Halls of Anger
February 20, 2006
Halls of Anger (1970) carries on in the tradition of hard-hitting urban youth films like Blackboard Jungle (1955) with angry youth rebelling against the authoritarian teachers albeit dealing with racially charged issues. Quincy Davis (Lockhart) is an ex-pro basketball player that teaches at an upscale all-white high school. It’s a cushy gig at a liberal-minded school that he’s clearly earned having worked hard to get out of the ghetto. One day, he’s approached by board of education officials with an offer to become a vice-principal at Lafayette High, a school faced with a pressure-cooker of a situation: 200 white students are being bussed into and supposed to integrate with 3,000 black kids.
Davis doesn’t relish going back to the neighborhood he worked so hard to get out of but is persuaded to do so because they need someone like him to diffuse the volatile situation and he gets to be a vice-principal, which could lead to bigger things. On his first day he’s instantly recognized by several students from his basketball days and is a big hit. Then, a bus with the white kids arrives and you can cut the tension with a knife. Among them include Jeff Bridges and Rob Reiner, early on in both of their respective careers, as understandably intimidated new students.

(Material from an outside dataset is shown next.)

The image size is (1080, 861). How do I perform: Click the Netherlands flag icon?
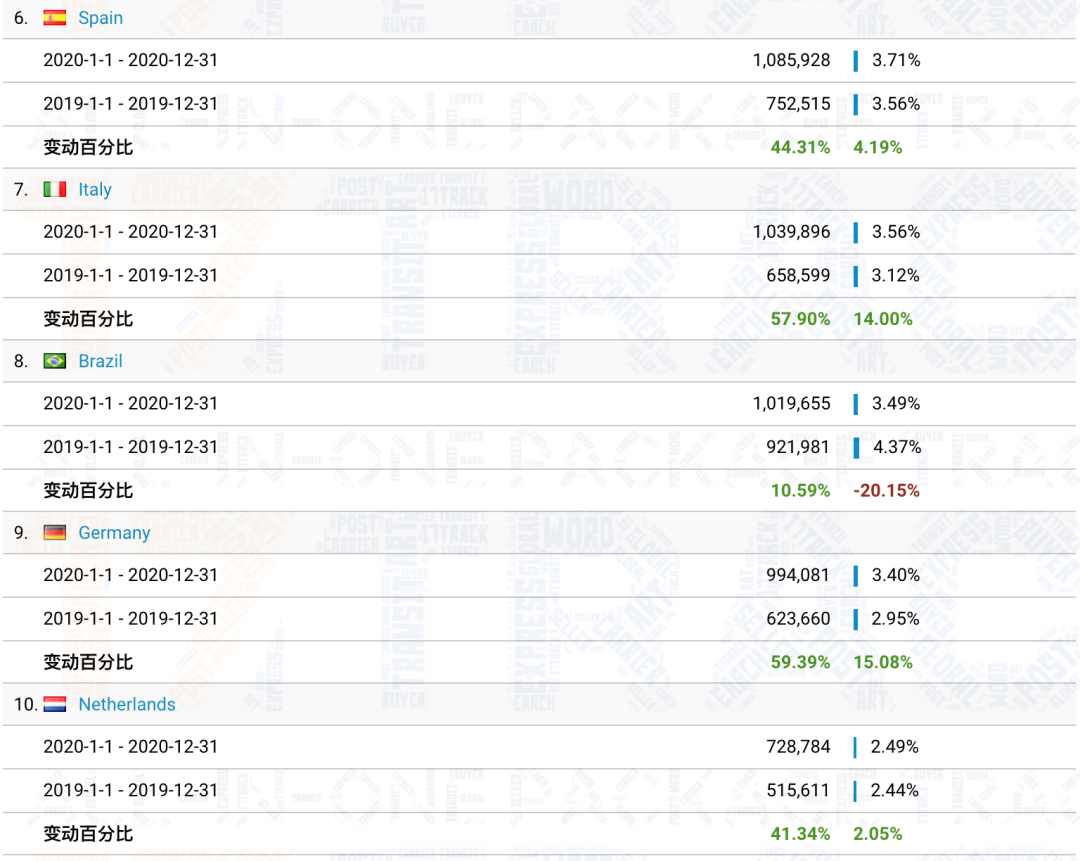[55, 705]
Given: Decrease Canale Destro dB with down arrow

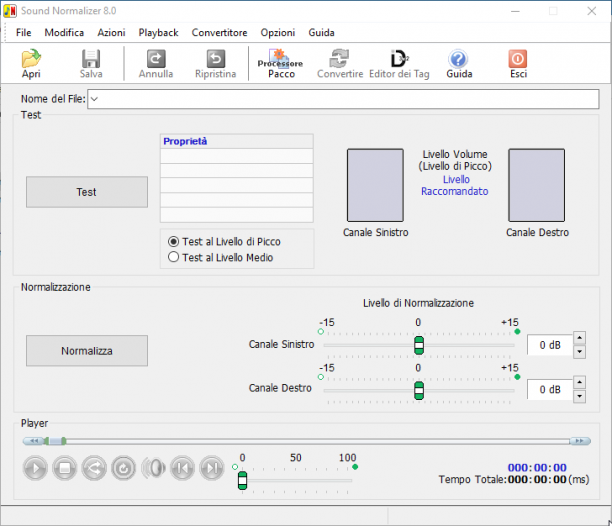Looking at the screenshot, I should tap(579, 396).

Based on his first meeting with the school principal, Davis realizes that he’s not going to get any help from him. He tells Davis that what he wants to do first and foremost is avoid trouble by getting rid of those that instigate it with learning being secondary. Naturally, the black kids do everything they can to make the white kids feel uncomfortable and unwanted by refusing them access to certain water fountains, making it difficult to find a seat in class, and so on.
Davis settles into teaching an English class where many of his students are more interested in his basketball exploits than 19th century literature. He finds that most of the black students can barely read or not at all while the white kids are well-educated, which only deepens the animosity between them and their black peers. Pretty soon, Davis figures that the head instigator is a kid by the name of J.T. Watson (Watson Jr.) and the principal’s solution is to simply get rid of him but Davis makes it his mission in life to try and reach out to the student. He knows that J.T. is smart and doesn’t want him to blow it. Davis has to walk a precarious tightrope as he tries to protect the white kids while not appearing as an “Uncle Tom” to the black kids.
Calvin Lockhart does a good job as a teacher that cares and tries to make a difference. He does his best with the South Central Los Angeles answer To Sir, With Love (1967) only with a much bleaker scenario. It would be nice to say that Halls of Anger is a snapshot of its time, and in some respects it is but in others it isn’t. Many inner city schools in the United States are still rife with a multitude of problems that unfortunately makes this film just as relevant now as it was back then.